風物詩
• the things — feelings, scents, images — that evoke
memories or anticipation of a particular season •
P R O M P T UNO ♦ hanami + picnic ♦ link
immagine
«Quando
siamo soli mi parla della sua vita. Io voglio raccattarla
e proteggerla e amarla per tutto il male e le delusioni che ha
sofferto».
| tolleranza zero – irvine welsh |
「春 – H A R U」
Voglio fare con
te, quello
che la primavera fa con i ciliegi.
L’arrivo della primavera
portava con sé odori e colori che Sasuke aveva
dimenticato, o semplicemente rimosso dai suoi ricordi.
I ciliegi del
giardino avevano cosparso l’erba di un tenue rosa, come una dolce neve che
splendeva sotto il sole di quelle prime giornate tiepide, tutto sommato
piacevoli. E forse era proprio perché la natura si risvegliava e tutto quanto
si cristallizzava in quella giornata dedicata interamente a quegli alberi, a
quei petali che avevano lo stesso profumo della pelle di Sakura, che lui aveva
accettato la folle ed insopportabile idea di un appuntamento a quattro con Naruto e la sua fidanzata.
Si sarebbe
pentito, ne era certo già dal primo istante, quando le sue labbra avevano
pronunciato quel fatidico “Va bene, dobe. Basta che ti levi dai piedi”, ma oramai era
troppo tardi per cambiare idea.
Sospirò
accompagnato dallo starnazzare di una delle galline che razzolavano in cortile,
e poi rientrò in casa sedendosi sul divano, aspettando che la porta si aprisse
seguita dallo scricchiolare del vecchio parquet sotto i passi di Sakura nel
corridoio.
Quando lei non
c’era la casa gli sembrava infinitamente vuota e silenziosa, come il vento che
s’infiltrava dalla finestra durante la notte, passando fra i quei capelli rosa,
accarezzandoli, rimpiazzando la sua mano mancante.

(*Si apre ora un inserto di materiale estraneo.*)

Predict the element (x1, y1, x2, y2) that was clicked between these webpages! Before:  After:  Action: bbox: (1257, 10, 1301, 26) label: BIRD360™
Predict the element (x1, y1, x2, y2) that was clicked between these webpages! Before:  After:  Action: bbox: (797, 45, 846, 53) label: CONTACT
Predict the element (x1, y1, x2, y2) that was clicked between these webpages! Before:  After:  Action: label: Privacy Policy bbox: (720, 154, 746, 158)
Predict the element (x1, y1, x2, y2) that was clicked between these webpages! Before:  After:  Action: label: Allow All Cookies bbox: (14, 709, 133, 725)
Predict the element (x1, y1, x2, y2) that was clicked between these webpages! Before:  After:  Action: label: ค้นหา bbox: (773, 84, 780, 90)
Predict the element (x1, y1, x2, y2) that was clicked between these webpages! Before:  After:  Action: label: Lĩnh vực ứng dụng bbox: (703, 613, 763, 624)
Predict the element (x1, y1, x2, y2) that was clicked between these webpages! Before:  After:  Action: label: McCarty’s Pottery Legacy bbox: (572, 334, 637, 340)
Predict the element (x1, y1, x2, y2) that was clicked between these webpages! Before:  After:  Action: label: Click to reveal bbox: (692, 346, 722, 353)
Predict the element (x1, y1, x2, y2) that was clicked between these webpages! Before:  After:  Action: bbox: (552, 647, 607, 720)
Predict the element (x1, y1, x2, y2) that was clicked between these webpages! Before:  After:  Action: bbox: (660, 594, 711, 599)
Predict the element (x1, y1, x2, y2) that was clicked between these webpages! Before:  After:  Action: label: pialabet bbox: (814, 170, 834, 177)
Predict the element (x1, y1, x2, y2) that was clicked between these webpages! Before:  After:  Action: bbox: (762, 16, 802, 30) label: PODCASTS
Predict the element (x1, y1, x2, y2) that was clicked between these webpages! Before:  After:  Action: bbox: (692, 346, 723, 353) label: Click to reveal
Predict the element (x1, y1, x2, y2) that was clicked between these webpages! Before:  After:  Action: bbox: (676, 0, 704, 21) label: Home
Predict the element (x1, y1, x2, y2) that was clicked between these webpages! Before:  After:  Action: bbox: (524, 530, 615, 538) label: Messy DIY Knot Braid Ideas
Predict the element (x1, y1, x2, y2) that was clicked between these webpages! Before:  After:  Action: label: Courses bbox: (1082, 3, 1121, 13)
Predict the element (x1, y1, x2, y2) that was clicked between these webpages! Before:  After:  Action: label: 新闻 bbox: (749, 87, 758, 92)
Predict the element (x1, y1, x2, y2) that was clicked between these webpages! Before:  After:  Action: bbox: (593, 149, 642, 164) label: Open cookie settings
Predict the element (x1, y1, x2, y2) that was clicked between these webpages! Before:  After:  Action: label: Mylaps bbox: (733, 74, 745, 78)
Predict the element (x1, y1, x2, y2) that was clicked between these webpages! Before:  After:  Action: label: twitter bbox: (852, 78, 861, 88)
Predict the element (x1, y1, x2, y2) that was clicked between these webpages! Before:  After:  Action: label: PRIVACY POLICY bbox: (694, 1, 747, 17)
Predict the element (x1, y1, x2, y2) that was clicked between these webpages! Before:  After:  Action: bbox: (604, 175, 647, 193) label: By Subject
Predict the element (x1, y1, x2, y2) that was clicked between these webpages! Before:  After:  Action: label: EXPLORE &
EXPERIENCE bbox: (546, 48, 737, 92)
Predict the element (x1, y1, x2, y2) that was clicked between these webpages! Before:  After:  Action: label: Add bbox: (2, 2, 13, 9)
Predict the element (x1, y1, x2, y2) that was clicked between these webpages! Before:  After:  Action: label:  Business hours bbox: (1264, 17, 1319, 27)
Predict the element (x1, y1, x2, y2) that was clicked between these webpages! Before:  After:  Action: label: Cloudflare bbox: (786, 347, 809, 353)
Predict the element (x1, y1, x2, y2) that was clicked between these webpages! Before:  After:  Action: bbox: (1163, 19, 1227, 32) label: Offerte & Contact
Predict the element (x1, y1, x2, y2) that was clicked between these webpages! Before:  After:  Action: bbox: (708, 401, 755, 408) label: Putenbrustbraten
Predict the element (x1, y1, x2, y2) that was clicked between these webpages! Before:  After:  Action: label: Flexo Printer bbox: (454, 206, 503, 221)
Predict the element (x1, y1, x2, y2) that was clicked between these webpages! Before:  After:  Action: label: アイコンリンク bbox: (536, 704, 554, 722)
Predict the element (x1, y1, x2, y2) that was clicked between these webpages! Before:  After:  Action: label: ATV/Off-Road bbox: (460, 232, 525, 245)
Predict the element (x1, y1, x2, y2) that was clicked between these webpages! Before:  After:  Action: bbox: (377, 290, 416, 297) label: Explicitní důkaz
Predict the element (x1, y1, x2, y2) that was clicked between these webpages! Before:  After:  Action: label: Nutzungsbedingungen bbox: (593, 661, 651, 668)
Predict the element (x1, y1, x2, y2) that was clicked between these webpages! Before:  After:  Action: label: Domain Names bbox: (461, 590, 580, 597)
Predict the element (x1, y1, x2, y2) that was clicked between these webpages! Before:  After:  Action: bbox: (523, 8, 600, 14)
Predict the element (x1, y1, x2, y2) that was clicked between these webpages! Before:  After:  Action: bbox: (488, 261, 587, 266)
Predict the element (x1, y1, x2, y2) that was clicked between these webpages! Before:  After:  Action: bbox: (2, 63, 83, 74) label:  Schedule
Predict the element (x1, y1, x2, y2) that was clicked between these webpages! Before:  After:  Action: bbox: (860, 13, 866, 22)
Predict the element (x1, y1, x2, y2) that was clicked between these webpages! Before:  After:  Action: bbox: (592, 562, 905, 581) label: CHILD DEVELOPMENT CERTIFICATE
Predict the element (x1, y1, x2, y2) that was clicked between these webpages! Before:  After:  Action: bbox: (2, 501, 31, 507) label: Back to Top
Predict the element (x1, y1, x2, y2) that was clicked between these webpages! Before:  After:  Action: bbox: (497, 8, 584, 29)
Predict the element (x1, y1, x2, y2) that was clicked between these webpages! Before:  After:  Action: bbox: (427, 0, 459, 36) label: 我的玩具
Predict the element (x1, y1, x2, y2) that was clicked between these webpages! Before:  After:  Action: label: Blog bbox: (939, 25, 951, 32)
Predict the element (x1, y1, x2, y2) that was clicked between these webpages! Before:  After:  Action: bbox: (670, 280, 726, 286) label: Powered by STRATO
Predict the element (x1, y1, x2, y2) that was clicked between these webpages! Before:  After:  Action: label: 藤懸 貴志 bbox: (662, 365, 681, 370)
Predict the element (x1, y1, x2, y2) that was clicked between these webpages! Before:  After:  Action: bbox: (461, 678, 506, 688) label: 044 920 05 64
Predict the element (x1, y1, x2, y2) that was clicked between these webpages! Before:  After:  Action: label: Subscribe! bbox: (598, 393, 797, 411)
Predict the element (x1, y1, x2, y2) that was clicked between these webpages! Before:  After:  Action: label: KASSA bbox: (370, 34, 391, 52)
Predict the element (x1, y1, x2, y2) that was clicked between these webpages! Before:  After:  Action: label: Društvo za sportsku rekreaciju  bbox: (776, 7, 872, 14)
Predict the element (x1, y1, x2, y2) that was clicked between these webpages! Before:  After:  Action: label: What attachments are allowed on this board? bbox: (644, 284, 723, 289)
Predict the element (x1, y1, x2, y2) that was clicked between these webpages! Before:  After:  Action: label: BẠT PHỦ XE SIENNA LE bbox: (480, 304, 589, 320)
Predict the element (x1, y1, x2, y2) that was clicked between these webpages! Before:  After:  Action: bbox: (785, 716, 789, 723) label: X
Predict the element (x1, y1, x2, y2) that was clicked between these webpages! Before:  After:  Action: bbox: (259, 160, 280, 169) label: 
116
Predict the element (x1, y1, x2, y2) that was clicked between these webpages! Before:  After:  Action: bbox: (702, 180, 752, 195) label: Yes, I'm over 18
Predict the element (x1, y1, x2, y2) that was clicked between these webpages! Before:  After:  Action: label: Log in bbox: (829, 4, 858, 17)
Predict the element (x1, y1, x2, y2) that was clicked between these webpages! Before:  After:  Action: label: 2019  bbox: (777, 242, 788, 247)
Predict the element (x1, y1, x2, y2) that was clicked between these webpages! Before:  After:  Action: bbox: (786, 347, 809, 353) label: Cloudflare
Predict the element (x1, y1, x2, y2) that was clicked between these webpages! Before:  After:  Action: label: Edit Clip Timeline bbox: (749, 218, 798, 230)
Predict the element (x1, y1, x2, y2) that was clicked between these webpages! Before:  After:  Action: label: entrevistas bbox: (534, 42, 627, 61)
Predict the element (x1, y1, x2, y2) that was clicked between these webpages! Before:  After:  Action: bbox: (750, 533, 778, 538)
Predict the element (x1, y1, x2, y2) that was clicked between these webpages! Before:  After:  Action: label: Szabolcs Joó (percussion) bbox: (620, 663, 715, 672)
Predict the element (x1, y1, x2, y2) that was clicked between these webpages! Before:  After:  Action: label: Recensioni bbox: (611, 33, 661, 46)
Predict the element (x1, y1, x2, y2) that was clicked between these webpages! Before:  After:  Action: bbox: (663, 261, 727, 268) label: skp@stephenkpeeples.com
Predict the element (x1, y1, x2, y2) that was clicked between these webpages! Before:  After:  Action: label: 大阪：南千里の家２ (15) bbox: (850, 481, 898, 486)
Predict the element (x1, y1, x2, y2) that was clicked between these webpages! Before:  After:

«Sas’ke-kun, sono a casa!», e poi
la porta si chiuse, seguita da qualche attimo di silenzio interrotto poi dal
suono dei suoi piedi nudi sul pavimento.
Si vedeva che
era stanca, dopotutto aveva lavorato in ospedale tutta il giorno, ma Sasuke sapeva che non lo era poi così tanto da aver preso
la decisione di non andare a fare quel maledetto picnic.
La ragazza
sorrise avvicinandosi a lui, stampandogli un piccolo bacio sulla fronte prima
di rimproverarlo, «Dobbiamo trovarci con Hinata e Naruto fra meno di un’ora, e tu non sei ancora pronto», la
mano destra poggiata sul fianco le conferiva un’aria minacciosa, addolcita
soltanto dal capo inclinato sul lato.
«Nemmeno tu sei
pronta» le fece notare cercando di non irritarla.
Se c’era una
cosa che aveva imparato a sue spese era che Sakura arrabbiata aveva la potenza
devastante di un uragano, e che i cardini delle porte e le pareti della casa si
accartocciavano sotto i suoi pugni come se fossero fatte di carta.
La vide
rilassare il braccio lungo il fianco destro e poi raddrizzare le spalle prima
di arricciare le labbra in un impercettibile sorriso, «Io sono appena tornata,
però» ribatté avviandosi verso la camera da letto. «Sei stato tu a dire a Naruto che andavamo con loro, se non volevi avresti potuto
semplicemente dire di no» aggiunse, e Sasuke avrebbe
voluto risponderle che sarebbe stato impossibile, perché quando quel dobe si metteva in testa qualcosa nessuno era capace di
fargli cambiare idea.
Lo aveva
letteralmente portato all’esasperazione, per questo aveva accettato. E in più
aveva anche giocato la carta “Fallo per Sakura-chan!”, la solita con cui cercava di fare leva
su di lui.
Neanche i
temibili occhi della morte – come li
chiamava Naruto – avevano funzionato.
Quel dannato idiota, pensò
sospirando, alzandosi dal divano.
Naruto si stese sul
telo fissando le lanterne rosa sopra la sua testa intrecciarsi ai rami e
ondeggiare nel vento.
«Sono in ritardo…» borbottò mentre Hinata
gli accarezzava i capelli, seduta accanto a lui. Il sole iniziava a tramontare,
e presto o tardi la notte avrebbe coperto tutto quanto con il suo manto scuro.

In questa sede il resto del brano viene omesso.